This is the second in a series of stories chronicling Eric and Amanda Stevens’ journey as Eric fights ALS.
Inside the unassuming home a few blocks from the beach in San Pedro, the nursery is almost finished.
A white crib has been assembled. There’s a changing table, dresser and bassinet. The closet is filled with gifted onesies for the baby girl due in early January. A rocking chair is on the way.
Each day brings Eric and Amanda Stevens closer to meeting their daughter, but also pushes them toward a harsh reality.
“One year ago, I didn’t know how I could go on another day,” Amanda wrote this summer on Facebook. “I felt broken devastated, depressed and defeated. I was told that the one person I was supposed to spend the rest of the my life with was only going to live a couple more years.”
This is the daily struggle since Aug. 27, 2019, when Eric was diagnosed with amyotrophic lateral sclerosis, better known as Lou Gehrig’s disease. The couple, who had been married only a month, had just returned from honeymooning in Montana to their dream jobs. Amanda taught second grade in Costa Mesa. Eric, who captained the UC Berkeley football team and played for the St. Louis Rams, was a firefighter with the Los Angeles Fire Department.
Eric Stevens was relentless as a Cal football player. He battles ALS with the same approach.
Unsettling symptoms had been nagging Eric. His left hand felt weak. Muscles spasmed. He sometimes slurred words. He suspected ALS. When a neurologist confirmed his fears, Eric almost passed out.
“We’ve always planned our future to have kids, have a family,” he said. “There was a moment there for a few months where we didn’t think it was going to happen because of my diagnosis.”
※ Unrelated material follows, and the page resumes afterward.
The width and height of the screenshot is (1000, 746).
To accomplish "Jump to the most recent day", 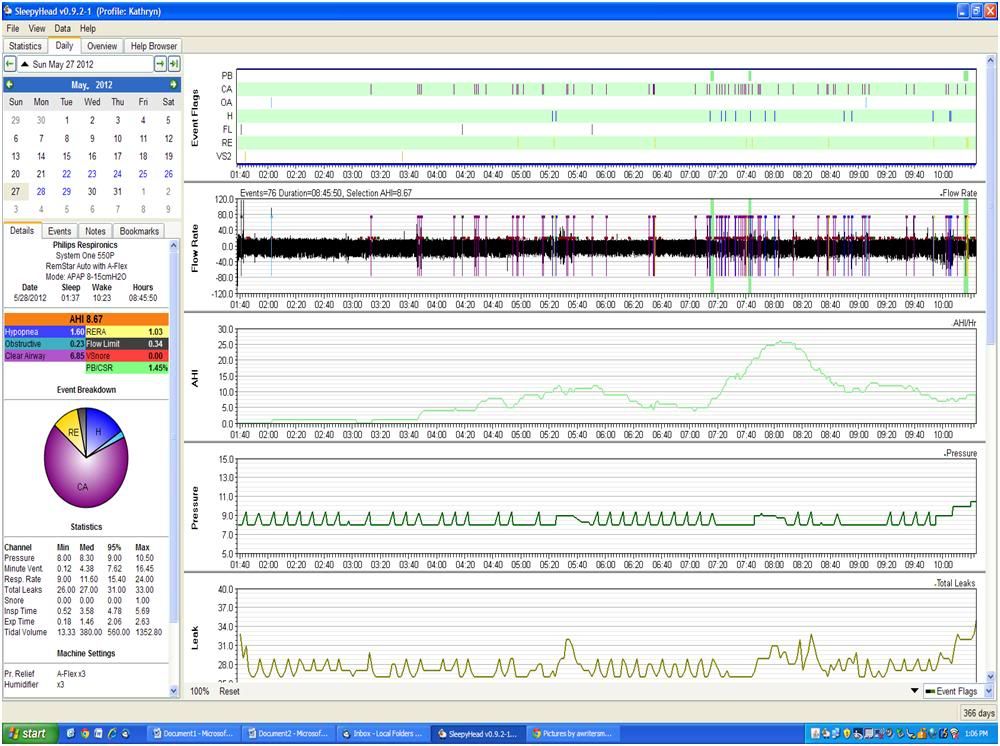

Recalling that time, Eric’s words are heavy and halting, another reminder of the disease’s relentless advance. He can still breathe and swallow and walk without assistance. But lifting an arm can be difficult. His muscles seem to be twitching more.
Amanda is on leave from her teaching job to help Eric full time. She keeps the couple focused on what they can control. That means Eric, 31, downs more than 20 supplements and vitamins each day. He keeps a strict diet built around meat, fish and green, leafy vegetables. Takes IVs with glutathione, Vitamin B12, Vitamin C. There’s stretching with resistance bands. Lifting light weights. Physical therapy. Massages. Sauna sessions.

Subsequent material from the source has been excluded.